The Benefits of Working With Freight Factoring Companies

The United States is home to a vast infrastructure for production of finished goods and foodstuffs, ranging from dairy and chicken meat to cars, furniture, books, and more. But it’s not enough to have all those factories and farms alone; those finished goods need to be delivered, and freight delivery companies are ready to help. To match the huge American production sector, there is also a robust network of vehicles and carrier companies to deliver goods domestically and also ship them internationally with trade partners near and far. The United States is home to around 12 million trucks, rail cars, freight locomotives, and seagoing ships in its transport network, and there’s plenty of cargo planes out there, too. Planes travel to islands and can carry expedited deliveries, and trucks have the advantage of traveling nearly anywhere on roads, no railroads or airports needed. These carriers make money when they charge invoices to their shipper customers, but invoices take awhile to pay. This is why carriers may turn to freight load factoring companies for help to smooth out their cash flow. A loan from freight factoring services such as Advance Business Capital can do a lot of good.

Carrier Companies

It may be noted that most carrier companies in the United States today, like most business types, tend to be on the smaller side. Such companies may have a modest but hardworking fleet of cargo trucks on hand, and these companies may reach out to freight brokers as a third party between them and shipper clients who need their items delivered. This is a fine option, but after the delivery is made, these carriers will charge an invoice to their customers that may take awhile to pay. Even if it’s paid on time, invoice money might not arrive for 60-90 days, and invoices are certainly late sometimes. The problem is that smaller carrier companies don’t have deep cash reserves to fall back on while waiting, and those carriers have expenses of their own such as truck payments, fuel and maintenance costs, staff salaries and wages, and more.

A smaller carrier company might even go bankrupt waiting for invoice money, but freight load factoring companies can help. Invoice funding companies like these can offer freight capital factoring services, which are typically business loans.

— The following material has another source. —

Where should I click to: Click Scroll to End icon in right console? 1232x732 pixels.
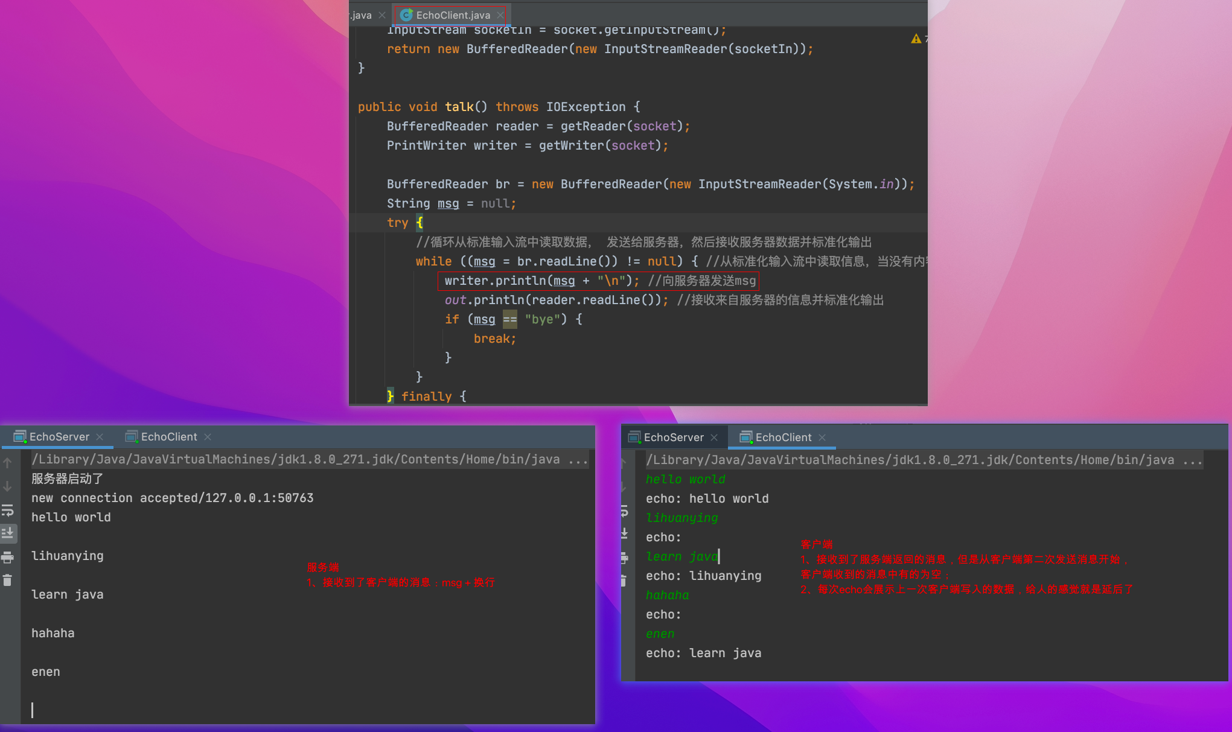(x=625, y=534)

A carrier with shallow cash reserves can make good use of what these freight load factoring companies have to offer, and a good business credit score allows that carrier to more easily appeal to local freight load factoring companies and convince them to offer a loan. What might happen if such a loan is approved?

Invoice Factoring Loans

Let us presume that a carrier company has good business credit and was approved for a loan from a freight factoring company in its area. To start with, that factoring company will purchase the rights to collect 100% of the outstanding invoice’s value when the shipper customer pays it, on time or not. In the meantime, the freight factoring company will give the carrier company a large, up-front loan that may be as much as 70-80% of the outstanding invoice’s total value. This timely loan is critical, as it allows the carrier to cover its own expenses while waiting for the shipper customer to pay. This can save a carrier from bankruptcy, and smooth out its cash flow to prevent serious debts.

Later, when the shipper customer does pay that outstanding invoice, the factoring company will collect it all, as arranged earlier. Now, with the money in hand, the factoring firm will give the carrier company another, smaller loan. The loans may add up to 95-98% of the invoice’s total value, but not a full 100%. Rather, the factoring firm will keep that 2-5% as a fee for services rendered, and that’s a major source of income for that firm. While this does mean that the carrier company sacrifices 2-5% of the invoice’s value, this is usually a good deal to take since it’s vital to get that up-front loan right away. A carrier company may well go bankrupt while waiting for 100% of the invoice’s value to arrive. Thus, it may be an easy price to pay to smooth out the cash flow in most cases.